(Collected data entries)
===============

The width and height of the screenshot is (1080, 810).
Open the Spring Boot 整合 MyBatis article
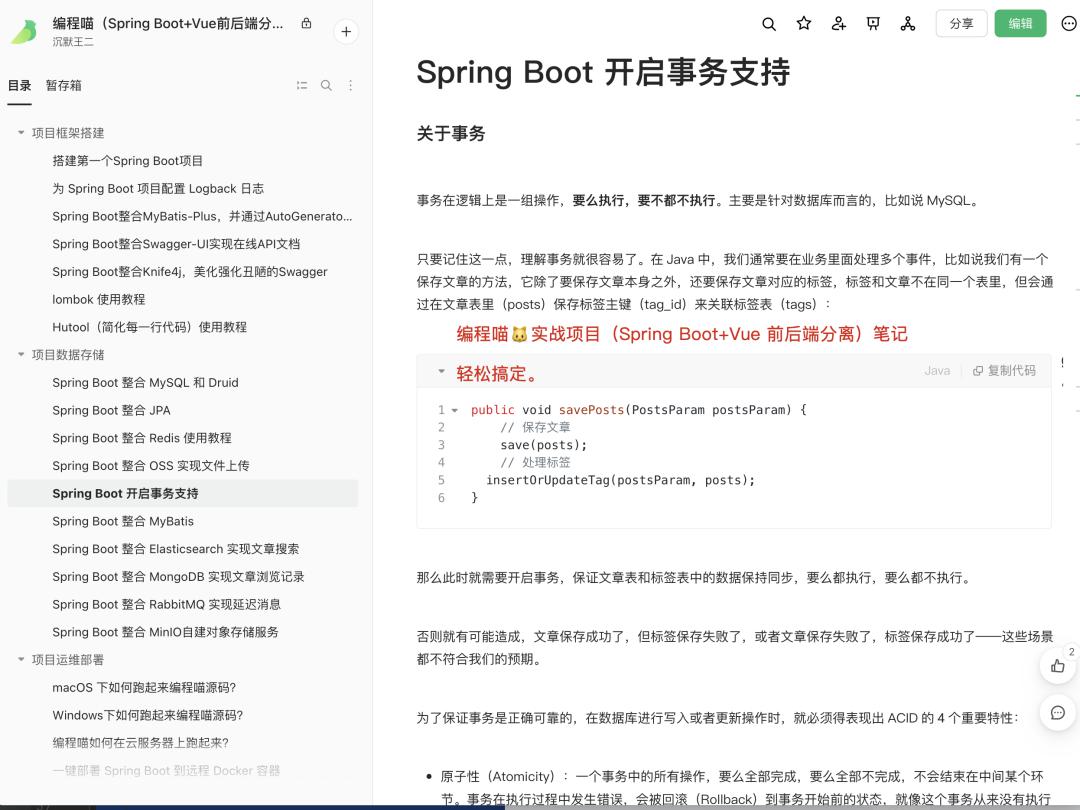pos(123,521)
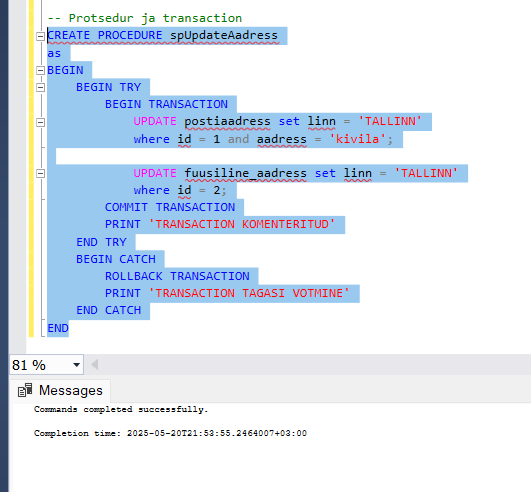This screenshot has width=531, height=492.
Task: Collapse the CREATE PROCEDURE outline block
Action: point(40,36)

===============

- WHAT IS REQUIRED:
Your copy should match the data exactly, apart from the images, which are dropped.

- RESPONSE TO THIS EXERCISE:
The width and height of the screenshot is (1080, 810).
Open the Spring Boot 整合 MyBatis article
pos(123,521)
This screenshot has width=531, height=492.
Task: Collapse the CREATE PROCEDURE outline block
Action: point(40,36)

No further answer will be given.